If you can't grok that simple-as-Simon concept, you probably shouldn't try to make a twist ending movie.  And if it just so happens that your dad made one of the best artificial intelligence-focused twist ending flicks ever, you might want to stay as far the fuck away from that particular sub-sub-genre as you possibly can.


So what does Luke "Ridley Is Your Father" Scott do for his feature film directorial debut?  He makes Morgan, a twist ending movie about an AI creation that gives up its twist faster than a cheerleader's cherry on prom night.


That's nepotism for you.  Ridley had to earn his career by wowing the world with the likes of Blade Runner, Alien and Thelma & Louise, but sonny boy Luke, born with a silver clapper in his mouth, gets the keys to the kingdom while his cinematic training wheels are still on.  And we get fucking Morgan.  Balls.


At a sprawling estate secluded deep in a dense forest, a team of scientists has used genetic engineering to create a synthetic person (cough, Ex Machina, cough).  The synthecant's name is Morgan (Anya Taylor-Joy "Division").  She's only five actual years old but looks about 17, is wicked smart, hella strong and has a bit of an anger management problem.  Morgan kicks off Morgan by stabbing one of her scientist/keepers (Jennifer Jason "Good" Leigh) in the eye.  That forces the corporate overlords to send Risk Manager Lee Weathers (Kate "To" Mara) out to evaluate whether the Morgan Project - and Morgan herself - should be terminated.


Crouching Tiger, Hidden PhD (Michelle Yeoh "Adrian") doesn't want that.

You know nothing, Lee Weathers (Rose "Bud" Leslie) doesn't want that.

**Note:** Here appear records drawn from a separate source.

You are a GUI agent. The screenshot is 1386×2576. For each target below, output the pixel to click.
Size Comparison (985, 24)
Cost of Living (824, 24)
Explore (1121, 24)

Captain Character Actor (Paul "Original" Giamatti) doesn't really care one way or the other; he just wants to push Morgan's buttons.


That's a bunch of big names for a two-steps-from-Syfy-original B-movie.  There's that nepotism thing again.


If Morgan had held onto its twist until the end - and it easily could have . . . until the very last scene, in fact - it would have dropped more jaws than Jennifer Lawrence and Elizabeth Warren scissoring in the middle of Times Square.  As it is, you might as well call it Blade Blunder.


January 13, 2017  New video release review rather than new theatrical release review because fuck Marky Mark and Batfleck.